== Texto mostrado ==

«Actualidad de la Ciudad Católica» - P. Carlos M. Buela (1941-2023)
El 19 de marzo de 1979, festividad de San José, VERBO celebró el vigésimo aniversario de su fundación. Con tal motivo, en esa ocasión, el Rvdo. Padre Carlos Buela ofició una Misa en acción de gracias en la Basílica del Santísimo Sacramento (Buenos Aires), oportunidad en que pronunció la homilía que a continuación transcribimos. Vaya pues, esta publicación, como agasajo y reconocimiento a aquellos viejos amigos de VERBO que aún hoy siguen trabajando por el Reinado Social de Jesucristo, y también como homenaje al querido y bien recordado P. Jorge Grasset.
Queremos referirnos en esta
ocasión a la clarividencia y al profético adelantarse a los tiempos que han
tenido los laicos que comenzaron esta Obra y la actualidad y urgencia
inaplazables que tiene esta acción ahora y la tendrá, aún más, en el futuro
para bien de la Iglesia y de la Patria.
Lo que podemos llamar el carisma
propio de estos laicos consiste: 1°) en conocer, difundir y llevar a la
práctica la doctrina social de la Iglesia; 2°) con el fin de restaurar la
Ciudad Católica y 3°) haciendo, de este modo, que Cristo reine sobre la
realidad temporal. Serán los tres puntos de este sermón.
I. La
Doctrina Social de la Iglesia
Nuestro Señor Jesucristo, como
Buen Pastor que es, no sólo ordena los actos interiores del hombre, por
ejemplo, en el Sermón de la Montaña, sino, también, los actos externos del
hombre, los actos sociales. Viene a salvar a los hombres, no sólo considerados
individualmente, sino al hombre en su situación concreta como «zoon politikon»

===
== Datos proporcionados ==

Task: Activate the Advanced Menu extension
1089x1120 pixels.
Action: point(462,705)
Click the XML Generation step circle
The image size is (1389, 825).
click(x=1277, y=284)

===

#### Indicaciones y requisitos
Contesta brevemente estas preguntas sobre el texto mostrado.
(a) ¿En qué fecha celebró VERBO el vigésimo aniversario de su fundación?
(b) ¿En qué basílica se ofició la Misa en acción de gracias?
(c) ¿Cuál es el primero de los puntos que componen el carisma de estos laicos?

#### Respuesta solicitada
(a) El 19 de marzo de 1979, festividad de San José.
(b) En la Basílica del Santísimo Sacramento, en Buenos Aires.
(c) Conocer, difundir y llevar a la práctica la doctrina social de la Iglesia.